▶ TASK DETAILS
Output every entry exactly as given.

DATA UNDER STUDY section start

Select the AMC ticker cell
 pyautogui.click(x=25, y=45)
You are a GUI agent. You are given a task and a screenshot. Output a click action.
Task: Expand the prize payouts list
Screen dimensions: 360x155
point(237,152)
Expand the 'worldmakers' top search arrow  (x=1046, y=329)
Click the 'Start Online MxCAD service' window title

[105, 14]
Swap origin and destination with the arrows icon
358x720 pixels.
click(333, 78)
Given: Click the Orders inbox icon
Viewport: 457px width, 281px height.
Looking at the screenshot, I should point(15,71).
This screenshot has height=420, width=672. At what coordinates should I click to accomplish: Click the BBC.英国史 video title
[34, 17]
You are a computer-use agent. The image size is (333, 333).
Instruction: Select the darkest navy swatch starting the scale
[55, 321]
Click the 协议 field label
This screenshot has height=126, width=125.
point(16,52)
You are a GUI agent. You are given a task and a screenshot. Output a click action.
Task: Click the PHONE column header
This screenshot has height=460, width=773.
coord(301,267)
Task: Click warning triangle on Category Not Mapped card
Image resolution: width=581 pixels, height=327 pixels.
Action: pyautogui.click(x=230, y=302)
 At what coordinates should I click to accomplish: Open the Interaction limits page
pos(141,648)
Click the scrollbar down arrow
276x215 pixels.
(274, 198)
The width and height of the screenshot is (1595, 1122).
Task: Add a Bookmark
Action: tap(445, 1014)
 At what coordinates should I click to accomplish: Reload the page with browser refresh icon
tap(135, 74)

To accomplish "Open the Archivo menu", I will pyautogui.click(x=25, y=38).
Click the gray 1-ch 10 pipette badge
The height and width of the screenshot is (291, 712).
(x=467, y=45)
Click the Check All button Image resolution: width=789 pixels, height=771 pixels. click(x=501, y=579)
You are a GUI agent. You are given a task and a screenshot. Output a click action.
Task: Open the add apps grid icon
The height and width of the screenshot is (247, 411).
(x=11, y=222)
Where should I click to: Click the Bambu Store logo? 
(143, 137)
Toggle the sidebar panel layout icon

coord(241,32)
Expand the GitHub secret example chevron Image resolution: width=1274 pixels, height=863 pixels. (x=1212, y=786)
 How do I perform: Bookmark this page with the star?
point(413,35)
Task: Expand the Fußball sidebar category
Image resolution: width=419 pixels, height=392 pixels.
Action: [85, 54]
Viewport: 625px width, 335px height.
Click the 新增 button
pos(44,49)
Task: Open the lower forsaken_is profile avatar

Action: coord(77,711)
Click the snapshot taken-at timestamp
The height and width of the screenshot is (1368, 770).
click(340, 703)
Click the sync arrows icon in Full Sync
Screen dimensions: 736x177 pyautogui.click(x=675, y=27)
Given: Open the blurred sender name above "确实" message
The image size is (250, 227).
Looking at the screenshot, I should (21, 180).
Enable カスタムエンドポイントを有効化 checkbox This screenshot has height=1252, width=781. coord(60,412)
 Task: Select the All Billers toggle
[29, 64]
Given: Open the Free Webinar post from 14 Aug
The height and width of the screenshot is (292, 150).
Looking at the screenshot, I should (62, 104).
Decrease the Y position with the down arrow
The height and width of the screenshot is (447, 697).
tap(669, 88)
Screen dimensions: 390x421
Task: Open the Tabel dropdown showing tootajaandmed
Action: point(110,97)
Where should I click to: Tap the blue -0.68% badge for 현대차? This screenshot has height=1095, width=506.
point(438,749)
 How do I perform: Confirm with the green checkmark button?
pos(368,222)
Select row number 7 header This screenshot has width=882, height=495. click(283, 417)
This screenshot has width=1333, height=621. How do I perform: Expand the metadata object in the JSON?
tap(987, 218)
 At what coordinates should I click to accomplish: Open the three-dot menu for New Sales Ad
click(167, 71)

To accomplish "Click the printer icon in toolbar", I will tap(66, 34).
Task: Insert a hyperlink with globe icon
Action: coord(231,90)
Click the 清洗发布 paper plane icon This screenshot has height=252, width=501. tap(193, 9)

DATA UNDER STUDY section end

▶ ANSWER TO THIS TASK
Select the AMC ticker cell
 pyautogui.click(x=25, y=45)
You are a GUI agent. You are given a task and a screenshot. Output a click action.
Task: Expand the prize payouts list
Screen dimensions: 360x155
point(237,152)
Expand the 'worldmakers' top search arrow  (x=1046, y=329)
Click the 'Start Online MxCAD service' window title

[105, 14]
Swap origin and destination with the arrows icon
358x720 pixels.
click(333, 78)
Given: Click the Orders inbox icon
Viewport: 457px width, 281px height.
Looking at the screenshot, I should point(15,71).
This screenshot has height=420, width=672. At what coordinates should I click to accomplish: Click the BBC.英国史 video title
[34, 17]
You are a computer-use agent. The image size is (333, 333).
Instruction: Select the darkest navy swatch starting the scale
[55, 321]
Click the 协议 field label
This screenshot has height=126, width=125.
point(16,52)
You are a GUI agent. You are given a task and a screenshot. Output a click action.
Task: Click the PHONE column header
This screenshot has height=460, width=773.
coord(301,267)
Task: Click warning triangle on Category Not Mapped card
Image resolution: width=581 pixels, height=327 pixels.
Action: pyautogui.click(x=230, y=302)
 At what coordinates should I click to accomplish: Open the Interaction limits page
pos(141,648)
Click the scrollbar down arrow
276x215 pixels.
(274, 198)
The width and height of the screenshot is (1595, 1122).
Task: Add a Bookmark
Action: tap(445, 1014)
 At what coordinates should I click to accomplish: Reload the page with browser refresh icon
tap(135, 74)

To accomplish "Open the Archivo menu", I will pyautogui.click(x=25, y=38).
Click the gray 1-ch 10 pipette badge
The height and width of the screenshot is (291, 712).
(x=467, y=45)
Click the Check All button Image resolution: width=789 pixels, height=771 pixels. click(x=501, y=579)
You are a GUI agent. You are given a task and a screenshot. Output a click action.
Task: Open the add apps grid icon
The height and width of the screenshot is (247, 411).
(x=11, y=222)
Where should I click to: Click the Bambu Store logo? 
(143, 137)
Toggle the sidebar panel layout icon

coord(241,32)
Expand the GitHub secret example chevron Image resolution: width=1274 pixels, height=863 pixels. (x=1212, y=786)
 How do I perform: Bookmark this page with the star?
point(413,35)
Task: Expand the Fußball sidebar category
Image resolution: width=419 pixels, height=392 pixels.
Action: [85, 54]
Viewport: 625px width, 335px height.
Click the 新增 button
pos(44,49)
Task: Open the lower forsaken_is profile avatar

Action: coord(77,711)
Click the snapshot taken-at timestamp
The height and width of the screenshot is (1368, 770).
click(340, 703)
Click the sync arrows icon in Full Sync
Screen dimensions: 736x177 pyautogui.click(x=675, y=27)
Given: Open the blurred sender name above "确实" message
The image size is (250, 227).
Looking at the screenshot, I should (21, 180).
Enable カスタムエンドポイントを有効化 checkbox This screenshot has height=1252, width=781. coord(60,412)
 Task: Select the All Billers toggle
[29, 64]
Given: Open the Free Webinar post from 14 Aug
The height and width of the screenshot is (292, 150).
Looking at the screenshot, I should (62, 104).
Decrease the Y position with the down arrow
The height and width of the screenshot is (447, 697).
tap(669, 88)
Screen dimensions: 390x421
Task: Open the Tabel dropdown showing tootajaandmed
Action: point(110,97)
Where should I click to: Tap the blue -0.68% badge for 현대차? This screenshot has height=1095, width=506.
point(438,749)
 How do I perform: Confirm with the green checkmark button?
pos(368,222)
Select row number 7 header This screenshot has width=882, height=495. click(283, 417)
This screenshot has width=1333, height=621. How do I perform: Expand the metadata object in the JSON?
tap(987, 218)
 At what coordinates should I click to accomplish: Open the three-dot menu for New Sales Ad
click(167, 71)

To accomplish "Click the printer icon in toolbar", I will tap(66, 34).
Task: Insert a hyperlink with globe icon
Action: coord(231,90)
Click the 清洗发布 paper plane icon This screenshot has height=252, width=501. tap(193, 9)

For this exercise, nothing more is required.